(MATERIAL PROVIDED)

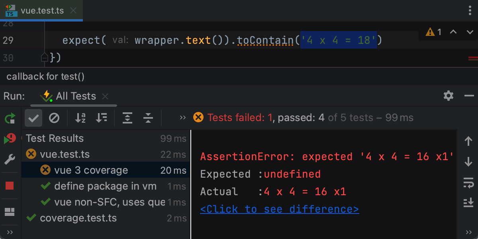Open the Click to see difference link
This screenshot has width=478, height=239.
click(279, 209)
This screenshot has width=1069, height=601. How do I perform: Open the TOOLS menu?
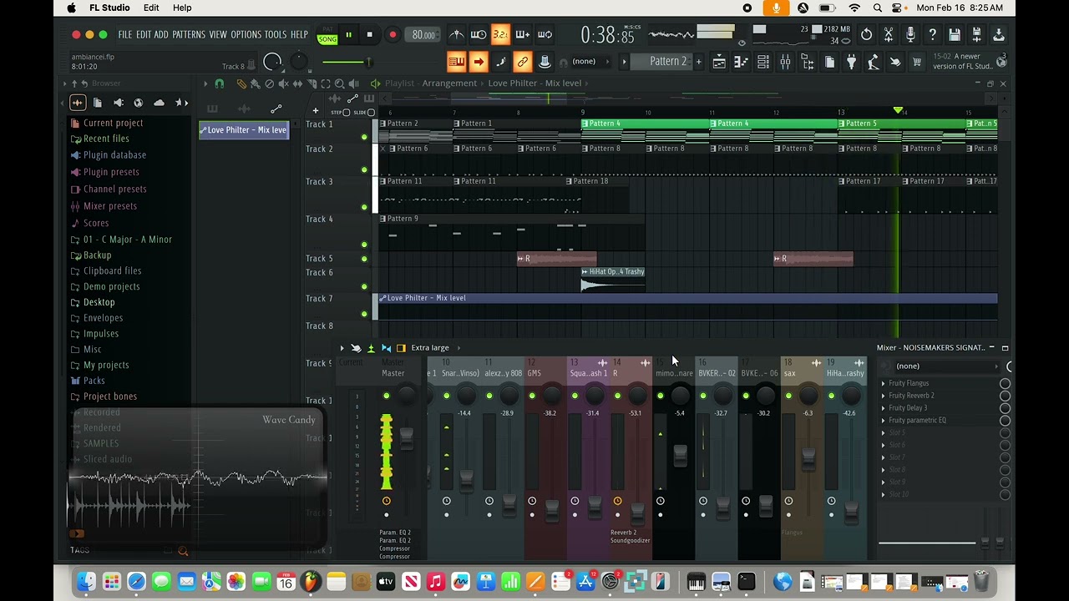(x=275, y=35)
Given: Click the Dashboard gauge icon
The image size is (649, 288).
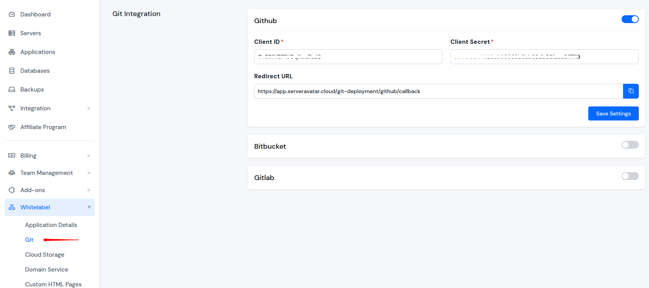Looking at the screenshot, I should pyautogui.click(x=12, y=14).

(End MATERIAL PROVIDED)

| WHAT YOU ARE ASKED TO DO |
Print the lines from the line with "This screenshot has width=1069, height=601." to the end of the data above. Include both ends, exclude the pictures, and add nothing else.

| PROBLEM SOLUTION |
This screenshot has width=1069, height=601. How do I perform: Open the TOOLS menu?
(x=275, y=35)
Given: Click the Dashboard gauge icon
The image size is (649, 288).
Looking at the screenshot, I should pyautogui.click(x=12, y=14).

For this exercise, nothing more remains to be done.